Hi everyone! I'm a data analyst with no formal software development training, and I've been working with code from colleagues. I've noticed many examples where they store large DataFrames as class attributes, like this:
```python
import pandas as pd
class MyClass:
def __init__(self, df: pd.DataFrame, ...):
self.df = df
# Other parameters initialized here
def do_something_using_df(self) -> float:
pass
```
I initially didn't think much of it, but I've come to realize that these DataFrames can consume a lot of memory—think millions of rows and hundreds of columns! By creating instances of such classes, we end up duplicating the DataFrame, which can lead to several GBs of memory usage since these objects often remain referenced and aren't garbage collected.
So, I'm wondering: is it bad practice to store large DataFrames inside class attributes?
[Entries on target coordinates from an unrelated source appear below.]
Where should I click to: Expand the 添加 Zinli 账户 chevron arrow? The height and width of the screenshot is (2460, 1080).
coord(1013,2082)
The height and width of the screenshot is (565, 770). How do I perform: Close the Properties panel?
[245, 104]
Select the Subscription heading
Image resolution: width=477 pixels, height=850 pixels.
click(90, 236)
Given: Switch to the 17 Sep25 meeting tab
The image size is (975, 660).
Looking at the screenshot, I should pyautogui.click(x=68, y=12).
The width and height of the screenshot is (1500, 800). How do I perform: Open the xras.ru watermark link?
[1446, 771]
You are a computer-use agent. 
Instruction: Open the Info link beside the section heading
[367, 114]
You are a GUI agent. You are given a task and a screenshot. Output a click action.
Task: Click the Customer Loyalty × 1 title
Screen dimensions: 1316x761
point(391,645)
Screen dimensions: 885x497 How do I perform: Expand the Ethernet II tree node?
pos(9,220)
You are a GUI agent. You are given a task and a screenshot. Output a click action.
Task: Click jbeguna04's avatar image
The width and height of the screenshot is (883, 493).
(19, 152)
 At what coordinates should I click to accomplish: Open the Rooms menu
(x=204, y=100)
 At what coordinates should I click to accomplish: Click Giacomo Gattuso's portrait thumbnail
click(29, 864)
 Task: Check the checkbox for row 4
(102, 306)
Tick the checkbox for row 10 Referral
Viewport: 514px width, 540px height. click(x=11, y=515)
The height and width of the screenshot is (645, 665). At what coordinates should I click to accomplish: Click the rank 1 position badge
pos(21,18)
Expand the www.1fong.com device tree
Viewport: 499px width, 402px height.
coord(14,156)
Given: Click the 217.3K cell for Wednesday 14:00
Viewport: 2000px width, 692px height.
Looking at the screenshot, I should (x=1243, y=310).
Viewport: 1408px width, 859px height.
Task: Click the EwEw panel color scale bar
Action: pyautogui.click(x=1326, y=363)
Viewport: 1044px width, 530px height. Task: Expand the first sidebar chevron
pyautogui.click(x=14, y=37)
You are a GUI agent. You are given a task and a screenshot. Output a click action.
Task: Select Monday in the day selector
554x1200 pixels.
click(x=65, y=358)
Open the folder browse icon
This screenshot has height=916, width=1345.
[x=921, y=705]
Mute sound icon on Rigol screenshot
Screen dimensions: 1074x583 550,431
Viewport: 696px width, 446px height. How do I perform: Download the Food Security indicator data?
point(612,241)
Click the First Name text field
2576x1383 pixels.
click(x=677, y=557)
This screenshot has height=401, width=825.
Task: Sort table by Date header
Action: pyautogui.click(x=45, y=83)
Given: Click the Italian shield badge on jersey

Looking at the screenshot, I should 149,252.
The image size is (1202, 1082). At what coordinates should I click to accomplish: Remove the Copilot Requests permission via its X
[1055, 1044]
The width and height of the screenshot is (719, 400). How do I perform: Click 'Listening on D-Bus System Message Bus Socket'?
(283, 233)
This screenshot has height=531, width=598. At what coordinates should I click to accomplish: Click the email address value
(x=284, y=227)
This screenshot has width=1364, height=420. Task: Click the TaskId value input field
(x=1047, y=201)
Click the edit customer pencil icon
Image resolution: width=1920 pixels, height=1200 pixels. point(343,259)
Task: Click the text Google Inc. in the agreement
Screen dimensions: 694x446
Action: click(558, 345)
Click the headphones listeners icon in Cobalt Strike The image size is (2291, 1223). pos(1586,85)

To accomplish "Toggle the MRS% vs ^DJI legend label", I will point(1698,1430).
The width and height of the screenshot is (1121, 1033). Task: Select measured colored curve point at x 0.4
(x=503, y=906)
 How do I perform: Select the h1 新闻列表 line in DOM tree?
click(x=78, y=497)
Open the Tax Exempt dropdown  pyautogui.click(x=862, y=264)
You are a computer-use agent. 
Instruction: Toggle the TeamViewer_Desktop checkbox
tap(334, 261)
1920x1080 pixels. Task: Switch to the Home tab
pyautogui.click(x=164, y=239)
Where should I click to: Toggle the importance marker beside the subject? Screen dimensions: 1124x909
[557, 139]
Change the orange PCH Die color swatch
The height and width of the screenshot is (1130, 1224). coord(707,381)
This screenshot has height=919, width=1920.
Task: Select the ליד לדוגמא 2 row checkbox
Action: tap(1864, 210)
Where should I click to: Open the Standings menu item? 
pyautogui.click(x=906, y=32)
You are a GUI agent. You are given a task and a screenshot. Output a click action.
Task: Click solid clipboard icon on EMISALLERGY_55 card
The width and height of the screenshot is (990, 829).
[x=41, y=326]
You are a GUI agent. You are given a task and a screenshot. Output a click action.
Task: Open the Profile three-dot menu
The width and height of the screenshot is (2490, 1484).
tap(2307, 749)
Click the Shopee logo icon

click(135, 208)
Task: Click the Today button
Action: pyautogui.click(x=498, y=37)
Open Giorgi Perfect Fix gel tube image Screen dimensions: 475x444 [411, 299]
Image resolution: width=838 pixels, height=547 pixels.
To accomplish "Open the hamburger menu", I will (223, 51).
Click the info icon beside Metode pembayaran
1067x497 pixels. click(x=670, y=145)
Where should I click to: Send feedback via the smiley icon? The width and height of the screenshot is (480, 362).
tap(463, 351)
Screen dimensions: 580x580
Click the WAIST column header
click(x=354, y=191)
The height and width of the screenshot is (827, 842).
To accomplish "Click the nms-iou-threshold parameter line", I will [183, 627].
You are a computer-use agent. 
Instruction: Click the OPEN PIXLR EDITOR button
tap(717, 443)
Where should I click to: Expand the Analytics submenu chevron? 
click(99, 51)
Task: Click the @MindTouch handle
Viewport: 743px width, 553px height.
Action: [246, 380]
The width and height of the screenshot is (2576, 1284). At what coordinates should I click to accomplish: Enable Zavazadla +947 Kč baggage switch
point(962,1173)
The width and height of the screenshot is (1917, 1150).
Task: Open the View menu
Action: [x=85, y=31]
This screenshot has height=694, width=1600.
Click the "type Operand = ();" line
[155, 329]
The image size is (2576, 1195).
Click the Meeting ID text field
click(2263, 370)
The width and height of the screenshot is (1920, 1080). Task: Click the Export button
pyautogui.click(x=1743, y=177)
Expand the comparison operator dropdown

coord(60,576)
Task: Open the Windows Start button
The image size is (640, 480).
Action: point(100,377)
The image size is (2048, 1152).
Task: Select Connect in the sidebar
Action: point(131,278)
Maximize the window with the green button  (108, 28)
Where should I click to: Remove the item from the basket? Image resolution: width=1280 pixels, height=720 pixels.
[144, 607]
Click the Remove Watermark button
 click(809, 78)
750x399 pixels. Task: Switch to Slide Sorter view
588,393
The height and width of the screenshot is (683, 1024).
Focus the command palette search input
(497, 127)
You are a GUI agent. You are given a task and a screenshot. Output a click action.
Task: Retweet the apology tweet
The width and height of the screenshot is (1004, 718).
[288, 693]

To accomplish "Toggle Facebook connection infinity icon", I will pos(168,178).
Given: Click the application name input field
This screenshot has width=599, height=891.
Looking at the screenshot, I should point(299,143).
I couldn't find clear guidance on this, especially since methods like `do_something_using_df()` typically perform specific calculations. While I think it's okay for smaller DataFrames with just a couple of columns, the real issue seems to be my colleagues who routinely dump massive DataFrames into classes without proper cleanup. Would a different approach, perhaps separating data handling and processing, maintain the single responsibility principle? I'd love any perspectives on the pros and cons of storing DataFrames as class attributes, not just in Python but across programming languages!
1 Answer
Yes, storing large DataFrames in class attributes can be considered a bad practice, especially if it leads to unnecessary duplication and increased memory usage. Pandas DataFrames are already objects, so there’s typically no need to wrap them in another object unless you truly need to enhance their functionality. Instead, consider using the 'pipe-and-filter' pattern, where you have functions that handle the DataFrame as input and return it after processing. This keeps your design cleaner and avoids memory issues associated with creating multiple instances.
That sounds interesting! I looked up the pipe-and-filter pattern, and it seems that could be really useful for our needs. Would that approach only work with functions, or could it be applied to classes as well? In our case, we often rely on inheritance for our data operations.